Needless to say Apple called this latest ruling a “resounding victory” before adding several lines about how great the App store is, and disagreeing with the one count it lost on (that the App store restrictions have an anti-competitive effect): “We respectfully disagree with the court’s ruling on the one remaining claim under state law and are considering further review.”
Tim Sweeney, Epic co-founder and CEO, was serene about the latest result, though highlighted that the court upheld the element of the ruling allowing developers to send customers outside of the App store for payments.
“Apple prevailed at the 9th Circuit Court,” wrote Sweeney (opens in new tab). “Though the court upheld the ruling that Apple’s restraints have ‘a substantial anticompetitive effect that harms consumers’, they found we didn’t prove our Sherman Act case.
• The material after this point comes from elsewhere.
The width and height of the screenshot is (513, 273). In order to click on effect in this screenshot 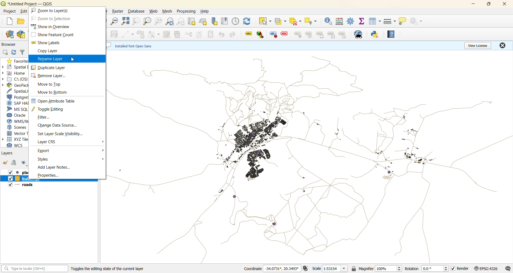, I will do `click(285, 35)`. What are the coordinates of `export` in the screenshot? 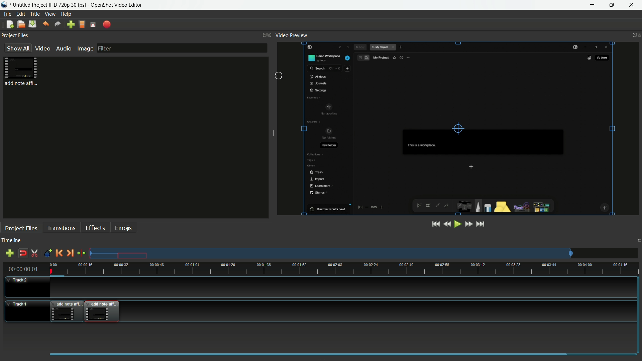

“Fortunately, the court’s positive decision rejecting Apple’s anti-steering provisions frees iOS developers to send consumers to the web to do business with them directly there. We’re working on next steps.”
Then, ya boy Tim climbed a mountain:
Lost another court verdict, climbed another mountain. The world has come a long way since 2020 when this journey began, with much progress achieved by many people in many nations around the world. And onward we go! https://t.co/d1uT5EIzBP pic.twitter.com/qlWhcBUNYSApril 25, 2023
Sweeney and Epic have been on the warpath for several years now against what they see as anti-competitive industry practices. You can’t say that they lack fight: As well as taking on Apple, Epic’s embroiled in an antitrust battle with Google parent company Alphabet.
And while it would be easy to characterise this fight as being about Epic wanting to keep all that lovely Fortnite money to itself, it’s a much larger battle that has profound implications for all developers and platform-holders. In the EU, for example, the new Digital Markets Act is addressing exactly this concern and will force platform-holders like Apple to make their operating systems more open to third party developers (though what this will mean in practice remains to be seen).
Will Epic be back for another round? It certainly has the money but, more to the point, this is a difference of world views between giants of technology. Epic is huge, but it’s not Apple or Alphabet huge, and sees itself as standing up for the future of developers on these ubiquitous platforms: Just how much control app-makers should have, and in what manner, will run and run.